Sandile Dube, porta-voz da organização, esclareceu que seu grupo não está afirmando que qualquer estrangeiro seja responsável pelos falecimentos; ele afirmou que a determinação da culpa cabe inteiramente à investigação policial em curso.
Essas declarações ocorrem em meio a investigações policiais sobre oito incidentes separados envolvendo mulheres encontradas mortas em Ekurhuleni desde julho. Os locais de descoberta desses corpos incluem áreas como Kempton Park, Olifantsfontein, Clayville e KwaThema.
As autoridades estão atualmente procurando por possíveis conexões entre os casos, mas emitiram um aviso contra a conclusão prematura de que um único indivíduo é responsável por todas as mortes.
Investigação policial sobre possíveis ligações
Inicialmente, o foco da polícia estava em quatro mulheres cujos corpos foram localizados nas proximidades de Kempton Park ao longo de aproximadamente dois meses. A polícia notou paralelos em alguns dos casos, incluindo a maneira como os corpos foram descobertos, o que levou ao início de uma investigação especializada e um aviso de segurança pública.
O escopo da investigação foi ampliado para abranger oito casos em toda Ekurhuleni. Até quarta-feira, relatórios policiais indicaram que apenas duas das oito vítimas haviam recebido identificação formal.
Uma das vítimas identificadas é Elizabeth “Tsontso” Moselakgomo, de 38 anos, que foi dada como desaparecida após sair para correr. As forças policiais designaram detetives adicionais, pessoal de inteligência, especialistas forenses e outros recursos para determinar se esses casos estão ligados.
Em conexão com um dos casos, um suspeito foi detido, e a polícia também ofereceu uma recompensa de R400.000 por informações que possam ajudar na investigação. Funcionários da polícia alertaram repetidamente que é muito cedo para caracterizar os assassinatos como ações de um assassino em série.
O Ministro da Polícia Interino, Firoz Cachalia, comentou que especular sobre um padrão conectando todas as oito mortes seria prematuro enquanto os investigadores trabalham para estabelecer os fatos.
Foco em VBG e ação comunitária
Neste contexto, Dube enfatizou que a manifestação planejada pelo movimento visa destacar a VBG e sublinhar a necessidade de as comunidades se unirem contra a violência direcionada às mulheres. Ele acrescentou: “Nós não lutamos apenas contra questões de estrangeiros ilegais, nós também estamos ativos em campanhas contra a VBG no país.”

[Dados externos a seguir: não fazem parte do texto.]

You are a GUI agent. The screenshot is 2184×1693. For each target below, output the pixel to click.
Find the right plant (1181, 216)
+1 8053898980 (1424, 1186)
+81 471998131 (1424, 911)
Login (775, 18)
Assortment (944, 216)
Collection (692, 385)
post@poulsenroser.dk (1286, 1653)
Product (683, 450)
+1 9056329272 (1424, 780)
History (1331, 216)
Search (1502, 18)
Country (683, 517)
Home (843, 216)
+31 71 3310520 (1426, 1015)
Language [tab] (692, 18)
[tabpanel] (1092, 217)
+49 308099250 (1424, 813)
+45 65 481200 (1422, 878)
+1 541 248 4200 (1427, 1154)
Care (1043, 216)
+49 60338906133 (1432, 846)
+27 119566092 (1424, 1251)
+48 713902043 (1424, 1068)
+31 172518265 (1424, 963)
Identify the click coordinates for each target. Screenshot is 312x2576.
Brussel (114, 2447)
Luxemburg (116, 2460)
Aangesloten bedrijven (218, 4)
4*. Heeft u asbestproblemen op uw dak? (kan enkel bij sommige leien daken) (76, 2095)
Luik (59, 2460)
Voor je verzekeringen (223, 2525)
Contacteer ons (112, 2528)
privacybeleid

Dube elaborou ainda sobre a estrutura e missão da organização, afirmando: “Somos uma organização gerida por mulheres e estamos mais do que confortáveis com uma mulher em posição de liderança. As mulheres desempenham um grande papel na sociedade, e encorajamos os homens a aceitar e ficar felizes pelas mulheres, precisamos proteger nossas mulheres. Todos nós temos muito a ganhar com o empoderamento feminino.”
Expressando profunda preocupação com os falecimentos, Dube observou que as mortes causaram angústia ao grupo, notando seu envolvimento anterior em campanhas após incidentes semelhantes. Ele afirmou: “Não há lugar na sociedade para o ódio e o assassinato de mulheres.”
Ele apelou à comunidade para colaborar com os investigadores e instou qualquer pessoa que possua informações relevantes sobre os assassinatos a contatar a polícia. Dube concluiu: “Queremos que o perpetrador ou perpetradores sejam levados à justiça por seu crime hediondo. Qualquer pessoa que tenha alguma informação deve se apresentar e ajudar a polícia a prender a pessoa ou pessoas envolvidas no assassinato em série.”
Espera-se que a marcha aumente a demanda pública por responsabilização, respostas e medidas protetivas mais fortes para as mulheres à medida que a investigação policial prossegue.